__Brief__: Work through the data and say how many lines contain "computer". The number alone is the answer.

<<<<

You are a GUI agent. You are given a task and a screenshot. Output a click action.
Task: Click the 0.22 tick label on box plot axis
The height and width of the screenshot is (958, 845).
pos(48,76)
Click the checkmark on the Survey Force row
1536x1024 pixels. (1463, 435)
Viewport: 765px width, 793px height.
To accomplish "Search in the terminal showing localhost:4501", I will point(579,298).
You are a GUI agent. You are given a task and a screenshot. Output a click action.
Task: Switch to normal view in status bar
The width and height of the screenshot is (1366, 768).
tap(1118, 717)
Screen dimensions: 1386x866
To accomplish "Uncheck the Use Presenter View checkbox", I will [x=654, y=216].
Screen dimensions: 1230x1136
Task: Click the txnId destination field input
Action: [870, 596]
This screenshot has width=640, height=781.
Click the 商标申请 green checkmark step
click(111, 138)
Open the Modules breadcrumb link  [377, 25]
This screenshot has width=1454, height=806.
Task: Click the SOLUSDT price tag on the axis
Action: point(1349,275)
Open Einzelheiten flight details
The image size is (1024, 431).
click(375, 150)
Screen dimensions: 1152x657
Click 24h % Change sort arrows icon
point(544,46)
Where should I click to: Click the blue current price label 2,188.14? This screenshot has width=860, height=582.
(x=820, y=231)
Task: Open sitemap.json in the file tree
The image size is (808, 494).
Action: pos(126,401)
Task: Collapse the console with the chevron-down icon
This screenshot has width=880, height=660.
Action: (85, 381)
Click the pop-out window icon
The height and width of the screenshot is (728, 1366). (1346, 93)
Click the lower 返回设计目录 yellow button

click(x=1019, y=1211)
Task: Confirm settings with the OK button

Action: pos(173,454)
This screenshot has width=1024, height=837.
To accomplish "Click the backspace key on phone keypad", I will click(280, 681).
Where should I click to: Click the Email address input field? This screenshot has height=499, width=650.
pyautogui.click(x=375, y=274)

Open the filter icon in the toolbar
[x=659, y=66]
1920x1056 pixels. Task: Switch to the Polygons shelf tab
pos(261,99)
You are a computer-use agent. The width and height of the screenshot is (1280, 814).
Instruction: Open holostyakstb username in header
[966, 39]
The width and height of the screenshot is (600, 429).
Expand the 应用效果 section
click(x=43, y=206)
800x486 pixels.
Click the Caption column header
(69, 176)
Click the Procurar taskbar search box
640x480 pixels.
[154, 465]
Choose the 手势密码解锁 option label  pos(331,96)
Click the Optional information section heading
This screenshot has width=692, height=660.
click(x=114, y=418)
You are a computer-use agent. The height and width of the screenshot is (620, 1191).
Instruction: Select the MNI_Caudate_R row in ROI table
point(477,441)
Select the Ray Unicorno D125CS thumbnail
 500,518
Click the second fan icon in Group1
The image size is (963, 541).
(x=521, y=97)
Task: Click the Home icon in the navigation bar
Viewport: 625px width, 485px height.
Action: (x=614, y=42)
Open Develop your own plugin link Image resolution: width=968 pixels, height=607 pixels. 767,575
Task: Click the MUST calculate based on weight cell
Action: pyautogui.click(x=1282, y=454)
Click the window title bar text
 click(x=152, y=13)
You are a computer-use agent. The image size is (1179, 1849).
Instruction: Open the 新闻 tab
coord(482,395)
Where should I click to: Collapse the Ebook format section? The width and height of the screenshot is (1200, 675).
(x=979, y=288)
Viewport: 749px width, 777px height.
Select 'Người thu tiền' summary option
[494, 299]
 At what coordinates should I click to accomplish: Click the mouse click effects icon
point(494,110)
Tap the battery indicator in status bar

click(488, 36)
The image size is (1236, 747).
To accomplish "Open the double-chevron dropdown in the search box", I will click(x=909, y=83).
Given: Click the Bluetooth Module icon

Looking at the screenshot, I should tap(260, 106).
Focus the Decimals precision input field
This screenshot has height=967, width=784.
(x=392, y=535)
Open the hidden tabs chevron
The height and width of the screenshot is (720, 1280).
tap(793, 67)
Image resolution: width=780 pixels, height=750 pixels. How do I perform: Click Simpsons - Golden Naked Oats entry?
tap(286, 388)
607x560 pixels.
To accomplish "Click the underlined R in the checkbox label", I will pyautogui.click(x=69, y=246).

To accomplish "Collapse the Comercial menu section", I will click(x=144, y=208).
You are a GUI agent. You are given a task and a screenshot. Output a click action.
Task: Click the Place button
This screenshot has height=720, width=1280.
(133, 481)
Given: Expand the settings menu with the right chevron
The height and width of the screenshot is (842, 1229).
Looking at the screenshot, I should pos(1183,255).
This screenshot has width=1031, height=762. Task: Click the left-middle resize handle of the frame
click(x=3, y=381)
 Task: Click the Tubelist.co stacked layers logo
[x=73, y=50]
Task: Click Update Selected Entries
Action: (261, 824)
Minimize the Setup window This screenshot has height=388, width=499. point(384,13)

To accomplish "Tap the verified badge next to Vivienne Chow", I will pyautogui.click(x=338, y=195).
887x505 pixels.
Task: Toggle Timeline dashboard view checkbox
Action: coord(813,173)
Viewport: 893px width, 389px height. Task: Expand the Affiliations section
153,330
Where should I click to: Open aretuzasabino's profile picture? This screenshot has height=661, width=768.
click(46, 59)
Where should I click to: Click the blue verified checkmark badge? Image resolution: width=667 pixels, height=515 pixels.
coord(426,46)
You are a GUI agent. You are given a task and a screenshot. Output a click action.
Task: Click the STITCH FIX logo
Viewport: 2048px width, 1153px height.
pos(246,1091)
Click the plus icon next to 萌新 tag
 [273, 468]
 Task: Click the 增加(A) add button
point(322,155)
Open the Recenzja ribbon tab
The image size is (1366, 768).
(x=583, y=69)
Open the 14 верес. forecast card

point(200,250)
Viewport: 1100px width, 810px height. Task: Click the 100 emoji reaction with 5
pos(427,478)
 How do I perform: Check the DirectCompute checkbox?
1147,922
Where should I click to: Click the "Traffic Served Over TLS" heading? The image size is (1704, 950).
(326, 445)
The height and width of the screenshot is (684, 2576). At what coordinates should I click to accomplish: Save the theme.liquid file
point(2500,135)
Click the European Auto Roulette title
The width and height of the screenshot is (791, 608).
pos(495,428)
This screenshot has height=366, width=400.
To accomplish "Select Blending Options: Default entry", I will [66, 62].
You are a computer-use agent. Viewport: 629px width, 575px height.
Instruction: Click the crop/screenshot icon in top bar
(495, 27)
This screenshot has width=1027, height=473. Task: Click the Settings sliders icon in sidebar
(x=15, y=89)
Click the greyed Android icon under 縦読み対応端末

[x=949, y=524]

>>>>

__Written reply__: 4